Last year’s growth forecast was revised up to 5.9 percent from the earlier projected at 5.7 percent.
This year’s growth forecast was revised up to 4.9 percent from 4.6 percent while next year’s GDP is forecast to grow 4.8 percent.
Paiboon said the global economic risks in the worse-case scenario have declined, given the lower probability of Greece’s exit from the euro area and the recent progresses on fiscal concerns in the US.
Exports still suffer from the global slowdown, but seem to have bottomed out and show incipient signs of recovery. Exports this year are projected to grow nine percent from 3.6 percent last year and 9.7 percent growth is forecast for next year.

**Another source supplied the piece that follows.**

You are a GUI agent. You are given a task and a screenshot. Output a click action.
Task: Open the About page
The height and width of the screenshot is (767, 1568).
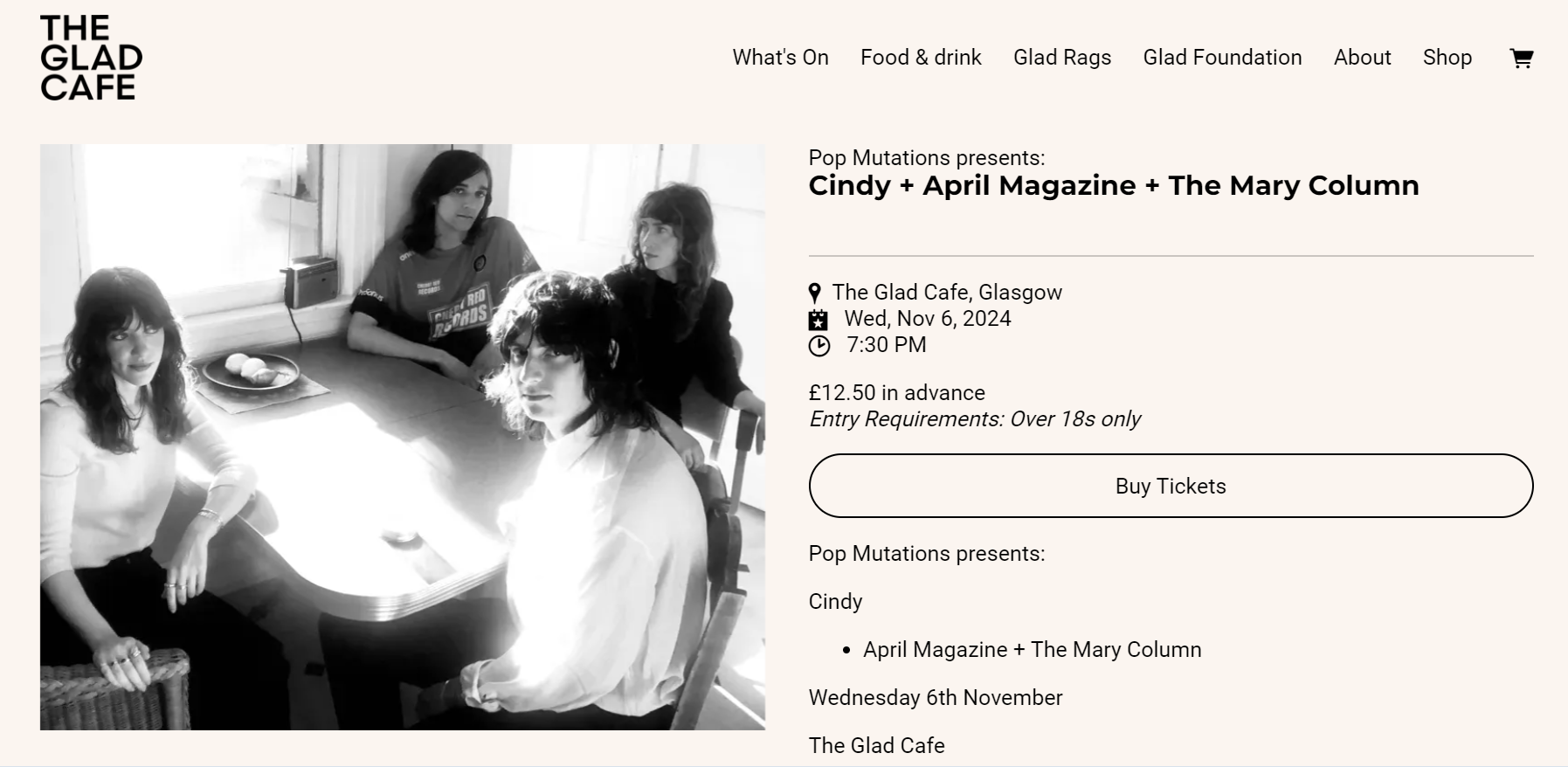pos(1362,58)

State and private investment are positive factors for economic growth. Private and state investment is likely to expand 12.1 percent and 17.1 percent respectively. However, the government must invest within the timeframe to avoid any adverse effect on the latest growth forecast, he said.
This latest forecast, however, has yet to include a Bt2.2 trillion investment in basic infrastructure as it is still unclear and needs time for implementation.
A risk factor for the Thai economy which needs to be monitored is the fluctuation of fund flows, which may influence the currency exchange rate. The rapid appreciation of the Thai baht may be short-lived but it benefits the imports of heavy machinery.
Other risk factors are acceleration of credit and household debt and results of the second round of minimum wage rises, which is initially assessed to not impact inflation, but small enterprises could go out of business.
The central bank maintains this year’s inflation forecast at 2.8 percent for headline inflation and 1.7 for core inflation.